Vern was my father’s brother and the baby of the family. The sorrow and agony suffocated everyone. I cried for days, remembering how he walked into our house singing: “It’s only me from over the sea, I’m Barnacle Bill the Sailor.” He’d lift me up on his shoulders and I thought he was strong and invincible.

After the funeral, things went from bad to worse. A wave of darkness and negativity crept over our household and into the neighborhood. This gloom invaded every aspect of our lives. All of a sudden, my mother had no money for dancing lessons let alone ballet and tap shoes. There was no time for frivolity and play. We wept on the inside even when we weren’t crying outwardly. Part of all of us died that year.

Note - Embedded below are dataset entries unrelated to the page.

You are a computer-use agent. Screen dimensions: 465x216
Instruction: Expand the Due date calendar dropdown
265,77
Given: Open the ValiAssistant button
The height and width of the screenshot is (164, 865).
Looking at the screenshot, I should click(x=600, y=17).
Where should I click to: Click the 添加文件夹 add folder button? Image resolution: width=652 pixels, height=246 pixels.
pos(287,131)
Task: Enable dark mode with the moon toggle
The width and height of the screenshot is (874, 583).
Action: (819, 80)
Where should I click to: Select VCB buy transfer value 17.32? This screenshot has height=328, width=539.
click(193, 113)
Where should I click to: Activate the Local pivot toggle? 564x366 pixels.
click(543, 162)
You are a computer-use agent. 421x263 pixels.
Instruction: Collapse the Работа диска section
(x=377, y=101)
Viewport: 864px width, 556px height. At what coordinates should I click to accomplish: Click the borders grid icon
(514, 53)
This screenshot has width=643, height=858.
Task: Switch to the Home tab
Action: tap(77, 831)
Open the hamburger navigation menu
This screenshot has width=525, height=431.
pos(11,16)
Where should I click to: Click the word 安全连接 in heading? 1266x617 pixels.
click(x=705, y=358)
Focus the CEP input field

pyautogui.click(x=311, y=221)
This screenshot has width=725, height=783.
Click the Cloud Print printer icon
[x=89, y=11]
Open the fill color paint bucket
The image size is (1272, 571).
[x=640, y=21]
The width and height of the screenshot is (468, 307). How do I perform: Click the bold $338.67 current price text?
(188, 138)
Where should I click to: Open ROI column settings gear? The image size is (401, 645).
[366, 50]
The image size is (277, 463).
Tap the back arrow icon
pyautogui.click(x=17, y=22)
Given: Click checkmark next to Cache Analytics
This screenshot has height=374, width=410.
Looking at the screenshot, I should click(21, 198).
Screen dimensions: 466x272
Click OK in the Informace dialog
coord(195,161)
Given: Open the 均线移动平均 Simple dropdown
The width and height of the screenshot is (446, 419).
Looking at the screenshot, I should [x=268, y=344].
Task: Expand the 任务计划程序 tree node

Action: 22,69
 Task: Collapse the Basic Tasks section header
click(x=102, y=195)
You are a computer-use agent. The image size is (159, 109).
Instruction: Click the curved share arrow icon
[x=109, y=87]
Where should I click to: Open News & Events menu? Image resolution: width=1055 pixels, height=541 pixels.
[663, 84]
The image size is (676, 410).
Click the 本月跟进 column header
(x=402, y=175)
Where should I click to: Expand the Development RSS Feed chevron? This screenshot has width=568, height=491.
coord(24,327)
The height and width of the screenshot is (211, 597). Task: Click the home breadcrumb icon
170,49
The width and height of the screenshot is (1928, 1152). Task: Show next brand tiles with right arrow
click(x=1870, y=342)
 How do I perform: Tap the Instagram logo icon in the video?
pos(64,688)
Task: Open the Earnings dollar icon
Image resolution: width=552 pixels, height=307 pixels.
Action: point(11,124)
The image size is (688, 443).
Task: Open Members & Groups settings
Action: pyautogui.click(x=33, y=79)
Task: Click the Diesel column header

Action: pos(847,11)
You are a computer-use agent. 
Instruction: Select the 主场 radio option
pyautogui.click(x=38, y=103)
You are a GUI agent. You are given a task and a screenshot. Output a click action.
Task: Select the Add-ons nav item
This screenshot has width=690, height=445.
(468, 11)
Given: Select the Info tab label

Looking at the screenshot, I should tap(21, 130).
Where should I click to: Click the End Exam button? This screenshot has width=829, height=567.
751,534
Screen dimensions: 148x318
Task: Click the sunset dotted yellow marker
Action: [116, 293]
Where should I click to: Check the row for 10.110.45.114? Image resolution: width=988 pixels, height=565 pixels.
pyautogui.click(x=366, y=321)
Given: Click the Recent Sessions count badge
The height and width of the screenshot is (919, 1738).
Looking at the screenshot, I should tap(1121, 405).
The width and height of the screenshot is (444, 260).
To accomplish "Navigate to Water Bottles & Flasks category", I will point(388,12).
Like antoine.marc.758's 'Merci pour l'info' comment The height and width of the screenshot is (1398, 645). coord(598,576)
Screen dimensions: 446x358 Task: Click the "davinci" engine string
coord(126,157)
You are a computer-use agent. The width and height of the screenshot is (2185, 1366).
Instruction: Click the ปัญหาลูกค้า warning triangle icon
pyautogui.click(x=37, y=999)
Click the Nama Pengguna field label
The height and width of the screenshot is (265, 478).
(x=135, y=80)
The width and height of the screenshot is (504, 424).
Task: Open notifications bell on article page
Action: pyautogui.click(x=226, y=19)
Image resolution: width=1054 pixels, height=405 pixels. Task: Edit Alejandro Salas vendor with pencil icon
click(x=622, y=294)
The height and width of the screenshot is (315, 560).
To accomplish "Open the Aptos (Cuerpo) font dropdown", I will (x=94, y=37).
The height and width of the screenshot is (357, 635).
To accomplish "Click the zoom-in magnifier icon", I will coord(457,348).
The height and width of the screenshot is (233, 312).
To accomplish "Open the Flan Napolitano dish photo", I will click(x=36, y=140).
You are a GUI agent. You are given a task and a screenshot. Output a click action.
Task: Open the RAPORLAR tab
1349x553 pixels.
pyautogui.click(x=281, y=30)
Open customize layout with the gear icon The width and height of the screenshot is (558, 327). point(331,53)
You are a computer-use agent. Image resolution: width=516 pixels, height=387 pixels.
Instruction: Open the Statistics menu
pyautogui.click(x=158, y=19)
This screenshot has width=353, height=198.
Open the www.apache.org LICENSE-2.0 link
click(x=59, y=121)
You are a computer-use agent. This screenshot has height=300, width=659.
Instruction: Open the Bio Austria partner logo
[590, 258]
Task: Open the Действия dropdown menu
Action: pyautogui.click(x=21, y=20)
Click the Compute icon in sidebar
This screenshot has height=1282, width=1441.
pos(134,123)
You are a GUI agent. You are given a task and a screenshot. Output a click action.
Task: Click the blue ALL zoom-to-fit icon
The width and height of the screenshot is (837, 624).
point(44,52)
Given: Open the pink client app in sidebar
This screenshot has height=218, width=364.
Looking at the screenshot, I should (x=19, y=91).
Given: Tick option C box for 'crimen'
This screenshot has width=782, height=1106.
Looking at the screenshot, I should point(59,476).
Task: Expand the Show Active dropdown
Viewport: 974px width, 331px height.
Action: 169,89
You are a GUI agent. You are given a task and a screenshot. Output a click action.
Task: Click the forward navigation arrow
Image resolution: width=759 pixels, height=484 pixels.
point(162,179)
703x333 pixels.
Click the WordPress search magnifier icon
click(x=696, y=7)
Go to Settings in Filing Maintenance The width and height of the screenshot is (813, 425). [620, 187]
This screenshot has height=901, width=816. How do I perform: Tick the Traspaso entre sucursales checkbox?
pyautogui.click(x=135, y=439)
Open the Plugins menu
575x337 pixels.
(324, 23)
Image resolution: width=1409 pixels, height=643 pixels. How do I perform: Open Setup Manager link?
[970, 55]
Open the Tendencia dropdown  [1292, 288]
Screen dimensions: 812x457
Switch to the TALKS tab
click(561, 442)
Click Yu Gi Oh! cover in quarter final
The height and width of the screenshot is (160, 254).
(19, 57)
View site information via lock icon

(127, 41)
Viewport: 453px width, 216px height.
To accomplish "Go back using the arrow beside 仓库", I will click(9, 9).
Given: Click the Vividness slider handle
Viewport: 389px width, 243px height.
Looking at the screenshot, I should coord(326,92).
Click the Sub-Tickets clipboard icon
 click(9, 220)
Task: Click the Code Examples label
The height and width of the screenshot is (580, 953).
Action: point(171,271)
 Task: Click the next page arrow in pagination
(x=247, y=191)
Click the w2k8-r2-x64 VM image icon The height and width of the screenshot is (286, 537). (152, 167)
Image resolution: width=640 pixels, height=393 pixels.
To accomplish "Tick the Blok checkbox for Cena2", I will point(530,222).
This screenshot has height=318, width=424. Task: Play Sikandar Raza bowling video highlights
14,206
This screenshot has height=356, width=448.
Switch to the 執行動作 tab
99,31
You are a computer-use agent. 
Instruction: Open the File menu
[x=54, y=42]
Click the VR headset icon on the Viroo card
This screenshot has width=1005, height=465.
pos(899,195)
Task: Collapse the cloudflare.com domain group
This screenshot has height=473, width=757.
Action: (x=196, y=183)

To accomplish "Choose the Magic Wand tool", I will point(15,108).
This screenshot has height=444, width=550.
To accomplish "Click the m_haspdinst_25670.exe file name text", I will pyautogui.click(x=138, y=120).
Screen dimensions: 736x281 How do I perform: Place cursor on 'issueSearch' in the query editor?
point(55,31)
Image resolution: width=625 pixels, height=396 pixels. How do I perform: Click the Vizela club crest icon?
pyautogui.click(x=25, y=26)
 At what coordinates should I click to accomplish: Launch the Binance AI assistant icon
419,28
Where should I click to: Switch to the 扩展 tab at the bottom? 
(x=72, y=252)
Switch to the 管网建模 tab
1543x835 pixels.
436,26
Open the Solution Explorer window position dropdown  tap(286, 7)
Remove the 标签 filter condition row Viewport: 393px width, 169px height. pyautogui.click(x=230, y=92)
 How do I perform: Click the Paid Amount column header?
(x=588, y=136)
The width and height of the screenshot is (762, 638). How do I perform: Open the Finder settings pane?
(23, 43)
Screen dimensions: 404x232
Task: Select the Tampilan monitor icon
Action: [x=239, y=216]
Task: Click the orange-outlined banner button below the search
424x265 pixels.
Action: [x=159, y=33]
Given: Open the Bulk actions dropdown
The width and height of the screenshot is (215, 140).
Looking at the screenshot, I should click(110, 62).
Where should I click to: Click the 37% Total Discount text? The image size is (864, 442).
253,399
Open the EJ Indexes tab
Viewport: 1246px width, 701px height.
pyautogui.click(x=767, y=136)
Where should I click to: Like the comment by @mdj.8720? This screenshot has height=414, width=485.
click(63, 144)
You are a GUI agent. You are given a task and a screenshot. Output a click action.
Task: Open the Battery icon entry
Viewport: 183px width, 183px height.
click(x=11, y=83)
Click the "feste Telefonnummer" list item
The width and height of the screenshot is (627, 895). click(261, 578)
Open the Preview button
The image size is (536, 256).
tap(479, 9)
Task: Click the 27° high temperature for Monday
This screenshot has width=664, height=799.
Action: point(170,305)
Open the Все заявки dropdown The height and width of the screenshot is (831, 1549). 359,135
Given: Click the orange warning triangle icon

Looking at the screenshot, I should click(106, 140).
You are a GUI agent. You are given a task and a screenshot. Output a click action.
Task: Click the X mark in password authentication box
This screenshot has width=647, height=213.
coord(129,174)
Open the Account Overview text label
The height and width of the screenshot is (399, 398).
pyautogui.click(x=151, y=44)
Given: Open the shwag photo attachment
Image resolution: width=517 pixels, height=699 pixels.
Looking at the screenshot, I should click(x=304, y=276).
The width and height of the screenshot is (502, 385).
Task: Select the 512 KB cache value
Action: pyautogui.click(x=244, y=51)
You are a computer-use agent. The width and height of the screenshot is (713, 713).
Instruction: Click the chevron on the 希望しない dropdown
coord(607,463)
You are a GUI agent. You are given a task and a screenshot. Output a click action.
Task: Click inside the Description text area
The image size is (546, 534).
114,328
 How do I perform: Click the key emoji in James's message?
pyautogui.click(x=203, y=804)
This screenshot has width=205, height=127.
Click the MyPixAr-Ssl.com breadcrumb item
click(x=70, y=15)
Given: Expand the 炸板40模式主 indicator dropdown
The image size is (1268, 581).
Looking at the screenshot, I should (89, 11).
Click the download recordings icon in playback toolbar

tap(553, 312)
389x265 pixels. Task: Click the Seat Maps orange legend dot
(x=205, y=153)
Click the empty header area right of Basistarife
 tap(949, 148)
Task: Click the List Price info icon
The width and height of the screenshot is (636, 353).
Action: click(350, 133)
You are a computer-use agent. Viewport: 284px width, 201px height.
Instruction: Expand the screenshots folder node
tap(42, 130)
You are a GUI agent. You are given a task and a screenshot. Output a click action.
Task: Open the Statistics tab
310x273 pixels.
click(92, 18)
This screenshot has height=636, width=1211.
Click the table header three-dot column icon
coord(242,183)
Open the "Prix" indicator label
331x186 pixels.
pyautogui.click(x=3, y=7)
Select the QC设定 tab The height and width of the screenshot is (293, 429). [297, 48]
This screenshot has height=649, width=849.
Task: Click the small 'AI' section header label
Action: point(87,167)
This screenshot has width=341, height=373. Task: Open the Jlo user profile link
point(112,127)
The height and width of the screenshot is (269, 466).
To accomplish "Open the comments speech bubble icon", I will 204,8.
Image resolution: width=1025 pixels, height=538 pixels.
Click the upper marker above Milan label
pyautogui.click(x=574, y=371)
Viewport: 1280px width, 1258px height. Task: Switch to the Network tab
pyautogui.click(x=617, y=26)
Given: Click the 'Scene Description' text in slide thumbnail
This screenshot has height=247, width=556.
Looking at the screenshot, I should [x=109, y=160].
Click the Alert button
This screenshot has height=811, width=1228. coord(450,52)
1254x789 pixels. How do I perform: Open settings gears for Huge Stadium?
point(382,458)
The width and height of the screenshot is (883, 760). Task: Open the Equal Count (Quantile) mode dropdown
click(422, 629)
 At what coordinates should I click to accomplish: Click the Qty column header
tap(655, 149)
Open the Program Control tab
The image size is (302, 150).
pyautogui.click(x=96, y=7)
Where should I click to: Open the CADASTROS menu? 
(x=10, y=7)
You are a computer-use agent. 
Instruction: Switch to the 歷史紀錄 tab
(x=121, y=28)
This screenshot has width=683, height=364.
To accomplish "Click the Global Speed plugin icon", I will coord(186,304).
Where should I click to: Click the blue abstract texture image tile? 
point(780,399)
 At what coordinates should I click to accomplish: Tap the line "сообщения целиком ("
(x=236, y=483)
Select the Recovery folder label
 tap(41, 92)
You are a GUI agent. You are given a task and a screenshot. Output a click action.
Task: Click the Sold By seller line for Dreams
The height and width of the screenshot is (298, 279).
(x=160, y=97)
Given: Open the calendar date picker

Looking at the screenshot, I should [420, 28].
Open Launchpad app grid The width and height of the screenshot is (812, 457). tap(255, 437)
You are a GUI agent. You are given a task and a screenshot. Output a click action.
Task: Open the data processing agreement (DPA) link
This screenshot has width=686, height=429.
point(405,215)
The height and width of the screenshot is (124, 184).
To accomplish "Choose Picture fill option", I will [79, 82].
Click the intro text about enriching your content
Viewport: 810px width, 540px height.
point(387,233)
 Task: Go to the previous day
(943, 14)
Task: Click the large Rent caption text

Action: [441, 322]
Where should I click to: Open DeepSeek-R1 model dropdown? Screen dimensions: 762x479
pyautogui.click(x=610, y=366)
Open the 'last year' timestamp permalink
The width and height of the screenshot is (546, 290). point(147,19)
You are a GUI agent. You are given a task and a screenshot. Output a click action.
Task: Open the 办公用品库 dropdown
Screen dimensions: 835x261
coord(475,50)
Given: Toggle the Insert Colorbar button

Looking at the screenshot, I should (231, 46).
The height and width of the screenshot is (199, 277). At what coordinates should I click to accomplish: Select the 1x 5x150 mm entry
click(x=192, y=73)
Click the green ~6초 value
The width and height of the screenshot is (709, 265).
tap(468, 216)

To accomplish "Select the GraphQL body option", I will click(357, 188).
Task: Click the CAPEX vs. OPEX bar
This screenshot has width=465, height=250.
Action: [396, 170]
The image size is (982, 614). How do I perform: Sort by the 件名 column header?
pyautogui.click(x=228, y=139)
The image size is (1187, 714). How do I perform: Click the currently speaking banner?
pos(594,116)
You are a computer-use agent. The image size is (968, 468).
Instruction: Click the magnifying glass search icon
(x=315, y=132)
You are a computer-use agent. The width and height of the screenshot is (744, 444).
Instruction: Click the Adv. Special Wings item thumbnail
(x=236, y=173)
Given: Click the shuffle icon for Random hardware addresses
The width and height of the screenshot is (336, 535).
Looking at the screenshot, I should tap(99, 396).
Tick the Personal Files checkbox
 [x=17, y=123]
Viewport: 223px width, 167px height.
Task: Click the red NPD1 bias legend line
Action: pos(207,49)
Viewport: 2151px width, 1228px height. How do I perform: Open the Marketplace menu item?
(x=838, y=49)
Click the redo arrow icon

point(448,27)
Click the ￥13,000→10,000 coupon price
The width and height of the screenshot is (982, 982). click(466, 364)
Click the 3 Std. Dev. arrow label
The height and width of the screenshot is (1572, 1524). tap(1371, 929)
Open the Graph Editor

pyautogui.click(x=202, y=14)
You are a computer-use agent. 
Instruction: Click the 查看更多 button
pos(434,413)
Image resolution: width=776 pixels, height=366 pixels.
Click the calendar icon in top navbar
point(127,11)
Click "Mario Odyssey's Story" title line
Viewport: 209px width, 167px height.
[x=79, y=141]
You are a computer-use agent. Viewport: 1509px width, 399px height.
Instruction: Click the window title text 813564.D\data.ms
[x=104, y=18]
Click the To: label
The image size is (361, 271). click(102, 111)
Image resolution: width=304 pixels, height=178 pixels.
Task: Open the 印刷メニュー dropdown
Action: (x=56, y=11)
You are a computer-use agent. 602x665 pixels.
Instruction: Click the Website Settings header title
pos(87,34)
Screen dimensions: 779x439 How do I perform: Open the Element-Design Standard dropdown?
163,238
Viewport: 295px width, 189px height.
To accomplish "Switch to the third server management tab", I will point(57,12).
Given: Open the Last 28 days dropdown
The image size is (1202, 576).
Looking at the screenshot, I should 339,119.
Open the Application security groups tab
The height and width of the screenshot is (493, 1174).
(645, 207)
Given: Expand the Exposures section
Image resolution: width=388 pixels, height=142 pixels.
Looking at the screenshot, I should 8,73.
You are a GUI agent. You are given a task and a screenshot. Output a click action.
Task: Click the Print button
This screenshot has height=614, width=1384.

After school, I still visited Ms. Movita’s classes. The twanging piano and the lively students picked up my spirits, but they also saddened me. I realized I would never become a dancer.

One day, Ms. Movita asked me to leave. She said the open back door was only for dancers, and that the chairs were for parents and new students. I was crushed and disappointed. In defiance I danced even more at home. Ms. Movita, my mother couldn’t stop me! No one would stop me from dancing.

Later when I had a family of my own, I was still dancing in the living room. In our culture, dancing was considered frivolous and money for lessons was out of the question. I danced to the music, anyway. I told people it was good exercise and that it helped me stay in shape. When the children were young, they danced in wild abandonment with me. As they grew older, they thought it was silly. They teased me whenever I’d try to dance the latest craze. I’d become “old hat.”

Finally, my dancing shoes were put aside. I vented my creative energies into writing and painting. But I still have a dancing heart.